WORK REQUIRED – Render every line of the listing below as a Markdown table with the columns Num and Content, where Num holds the line's number and Content holds the line itself; omit blank lines.

(Rows from a dataset)
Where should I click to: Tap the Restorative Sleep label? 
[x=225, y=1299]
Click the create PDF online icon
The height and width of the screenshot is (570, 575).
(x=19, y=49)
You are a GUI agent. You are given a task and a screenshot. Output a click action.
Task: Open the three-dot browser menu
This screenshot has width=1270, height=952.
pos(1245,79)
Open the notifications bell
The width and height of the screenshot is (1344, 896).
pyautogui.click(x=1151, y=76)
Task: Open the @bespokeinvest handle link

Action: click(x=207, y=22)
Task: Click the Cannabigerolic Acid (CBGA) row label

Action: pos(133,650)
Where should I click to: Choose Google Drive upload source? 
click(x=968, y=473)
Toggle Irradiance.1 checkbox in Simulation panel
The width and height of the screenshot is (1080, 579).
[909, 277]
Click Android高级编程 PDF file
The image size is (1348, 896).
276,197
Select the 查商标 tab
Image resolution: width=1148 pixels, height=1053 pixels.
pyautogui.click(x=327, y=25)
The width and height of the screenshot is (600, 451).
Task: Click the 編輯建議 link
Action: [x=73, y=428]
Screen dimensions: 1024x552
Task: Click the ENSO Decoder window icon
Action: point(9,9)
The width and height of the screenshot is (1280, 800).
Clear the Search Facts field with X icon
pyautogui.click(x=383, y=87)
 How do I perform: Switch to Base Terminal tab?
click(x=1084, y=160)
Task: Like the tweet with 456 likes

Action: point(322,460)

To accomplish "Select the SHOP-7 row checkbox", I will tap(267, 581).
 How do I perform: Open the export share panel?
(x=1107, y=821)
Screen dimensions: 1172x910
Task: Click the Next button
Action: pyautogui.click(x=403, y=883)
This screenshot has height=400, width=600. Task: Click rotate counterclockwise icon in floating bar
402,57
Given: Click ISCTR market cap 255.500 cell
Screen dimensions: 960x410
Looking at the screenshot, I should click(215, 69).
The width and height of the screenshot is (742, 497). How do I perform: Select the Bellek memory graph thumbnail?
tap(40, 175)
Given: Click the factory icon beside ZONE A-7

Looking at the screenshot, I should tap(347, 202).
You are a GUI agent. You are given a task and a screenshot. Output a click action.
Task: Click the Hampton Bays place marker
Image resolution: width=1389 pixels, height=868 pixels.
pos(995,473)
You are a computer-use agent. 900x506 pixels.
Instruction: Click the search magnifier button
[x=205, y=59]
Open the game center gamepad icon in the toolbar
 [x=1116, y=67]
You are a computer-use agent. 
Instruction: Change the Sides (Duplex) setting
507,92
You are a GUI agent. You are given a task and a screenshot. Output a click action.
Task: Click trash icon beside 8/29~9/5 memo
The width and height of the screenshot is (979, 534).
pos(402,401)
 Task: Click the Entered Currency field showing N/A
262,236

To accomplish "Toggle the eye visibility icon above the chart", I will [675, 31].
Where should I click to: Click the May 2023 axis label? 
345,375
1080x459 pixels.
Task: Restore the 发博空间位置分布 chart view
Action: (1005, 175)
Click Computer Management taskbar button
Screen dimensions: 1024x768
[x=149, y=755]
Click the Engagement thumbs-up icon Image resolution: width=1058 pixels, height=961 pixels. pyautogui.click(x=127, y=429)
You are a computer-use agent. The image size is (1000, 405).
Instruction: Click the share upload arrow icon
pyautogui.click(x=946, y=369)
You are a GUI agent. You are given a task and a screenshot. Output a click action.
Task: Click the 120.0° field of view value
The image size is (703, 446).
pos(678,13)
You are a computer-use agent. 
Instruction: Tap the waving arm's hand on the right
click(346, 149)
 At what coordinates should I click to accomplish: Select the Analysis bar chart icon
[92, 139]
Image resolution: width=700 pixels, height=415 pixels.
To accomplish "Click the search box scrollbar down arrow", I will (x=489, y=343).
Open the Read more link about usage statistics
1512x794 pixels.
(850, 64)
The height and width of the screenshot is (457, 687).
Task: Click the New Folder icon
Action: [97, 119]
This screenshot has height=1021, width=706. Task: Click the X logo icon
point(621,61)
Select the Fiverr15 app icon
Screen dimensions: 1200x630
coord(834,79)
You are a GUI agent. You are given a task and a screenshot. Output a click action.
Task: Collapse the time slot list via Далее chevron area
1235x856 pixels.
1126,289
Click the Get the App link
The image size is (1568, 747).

SOLUTION TO THIS PROBLEM –
| Num | Content |
|---|---|
| 1 | Where should I click to: Tap the Restorative Sleep label?  |
| 2 | [x=225, y=1299] |
| 3 | Click the create PDF online icon |
| 4 | The height and width of the screenshot is (570, 575). |
| 5 | (x=19, y=49) |
| 6 | You are a GUI agent. You are given a task and a screenshot. Output a click action. |
| 7 | Task: Open the three-dot browser menu |
| 8 | This screenshot has width=1270, height=952. |
| 9 | pos(1245,79) |
| 10 | Open the notifications bell |
| 11 | The width and height of the screenshot is (1344, 896). |
| 12 | pyautogui.click(x=1151, y=76) |
| 13 | Task: Open the @bespokeinvest handle link |
| 14 | Action: click(x=207, y=22) |
| 15 | Task: Click the Cannabigerolic Acid (CBGA) row label |
| 16 | Action: pos(133,650) |
| 17 | Where should I click to: Choose Google Drive upload source?  |
| 18 | click(x=968, y=473) |
| 19 | Toggle Irradiance.1 checkbox in Simulation panel |
| 20 | The width and height of the screenshot is (1080, 579). |
| 21 | [909, 277] |
| 22 | Click Android高级编程 PDF file |
| 23 | The image size is (1348, 896). |
| 24 | 276,197 |
| 25 | Select the 查商标 tab |
| 26 | Image resolution: width=1148 pixels, height=1053 pixels. |
| 27 | pyautogui.click(x=327, y=25) |
| 28 | The width and height of the screenshot is (600, 451). |
| 29 | Task: Click the 編輯建議 link |
| 30 | Action: [x=73, y=428] |
| 31 | Screen dimensions: 1024x552 |
| 32 | Task: Click the ENSO Decoder window icon |
| 33 | Action: point(9,9) |
| 34 | The width and height of the screenshot is (1280, 800). |
| 35 | Clear the Search Facts field with X icon |
| 36 | pyautogui.click(x=383, y=87) |
| 37 |  How do I perform: Switch to Base Terminal tab? |
| 38 | click(x=1084, y=160) |
| 39 | Task: Like the tweet with 456 likes |
| 40 | Action: point(322,460) |
| 41 | To accomplish "Select the SHOP-7 row checkbox", I will tap(267, 581). |
| 42 |  How do I perform: Open the export share panel? |
| 43 | (x=1107, y=821) |
| 44 | Screen dimensions: 1172x910 |
| 45 | Task: Click the Next button |
| 46 | Action: pyautogui.click(x=403, y=883) |
| 47 | This screenshot has height=400, width=600. Task: Click rotate counterclockwise icon in floating bar |
| 48 | 402,57 |
| 49 | Given: Click ISCTR market cap 255.500 cell |
| 50 | Screen dimensions: 960x410 |
| 51 | Looking at the screenshot, I should click(215, 69). |
| 52 | The width and height of the screenshot is (742, 497). How do I perform: Select the Bellek memory graph thumbnail? |
| 53 | tap(40, 175) |
| 54 | Given: Click the factory icon beside ZONE A-7 |
| 55 | Looking at the screenshot, I should tap(347, 202). |
| 56 | You are a GUI agent. You are given a task and a screenshot. Output a click action. |
| 57 | Task: Click the Hampton Bays place marker |
| 58 | Image resolution: width=1389 pixels, height=868 pixels. |
| 59 | pos(995,473) |
| 60 | You are a computer-use agent. 900x506 pixels. |
| 61 | Instruction: Click the search magnifier button |
| 62 | [x=205, y=59] |
| 63 | Open the game center gamepad icon in the toolbar |
| 64 |  [x=1116, y=67] |
| 65 | You are a computer-use agent.  |
| 66 | Instruction: Change the Sides (Duplex) setting |
| 67 | 507,92 |
| 68 | You are a GUI agent. You are given a task and a screenshot. Output a click action. |
| 69 | Task: Click trash icon beside 8/29~9/5 memo |
| 70 | The width and height of the screenshot is (979, 534). |
| 71 | pos(402,401) |
| 72 |  Task: Click the Entered Currency field showing N/A |
| 73 | 262,236 |
| 74 | To accomplish "Toggle the eye visibility icon above the chart", I will [675, 31]. |
| 75 | Where should I click to: Click the May 2023 axis label?  |
| 76 | 345,375 |
| 77 | 1080x459 pixels. |
| 78 | Task: Restore the 发博空间位置分布 chart view |
| 79 | Action: (1005, 175) |
| 80 | Click Computer Management taskbar button |
| 81 | Screen dimensions: 1024x768 |
| 82 | [x=149, y=755] |
| 83 | Click the Engagement thumbs-up icon Image resolution: width=1058 pixels, height=961 pixels. pyautogui.click(x=127, y=429) |
| 84 | You are a computer-use agent. The image size is (1000, 405). |
| 85 | Instruction: Click the share upload arrow icon |
| 86 | pyautogui.click(x=946, y=369) |
| 87 | You are a GUI agent. You are given a task and a screenshot. Output a click action. |
| 88 | Task: Click the 120.0° field of view value |
| 89 | The image size is (703, 446). |
| 90 | pos(678,13) |
| 91 | You are a computer-use agent.  |
| 92 | Instruction: Tap the waving arm's hand on the right |
| 93 | click(346, 149) |
| 94 |  At what coordinates should I click to accomplish: Select the Analysis bar chart icon |
| 95 | [92, 139] |
| 96 | Image resolution: width=700 pixels, height=415 pixels. |
| 97 | To accomplish "Click the search box scrollbar down arrow", I will (x=489, y=343). |
| 98 | Open the Read more link about usage statistics |
| 99 | 1512x794 pixels. |
| 100 | (850, 64) |
| 101 | The height and width of the screenshot is (457, 687). |
| 102 | Task: Click the New Folder icon |
| 103 | Action: [97, 119] |
| 104 | This screenshot has height=1021, width=706. Task: Click the X logo icon |
| 105 | point(621,61) |
| 106 | Select the Fiverr15 app icon |
| 107 | Screen dimensions: 1200x630 |
| 108 | coord(834,79) |
| 109 | You are a GUI agent. You are given a task and a screenshot. Output a click action. |
| 110 | Task: Collapse the time slot list via Далее chevron area |
| 111 | 1235x856 pixels. |
| 112 | 1126,289 |
| 113 | Click the Get the App link |
| 114 | The image size is (1568, 747). |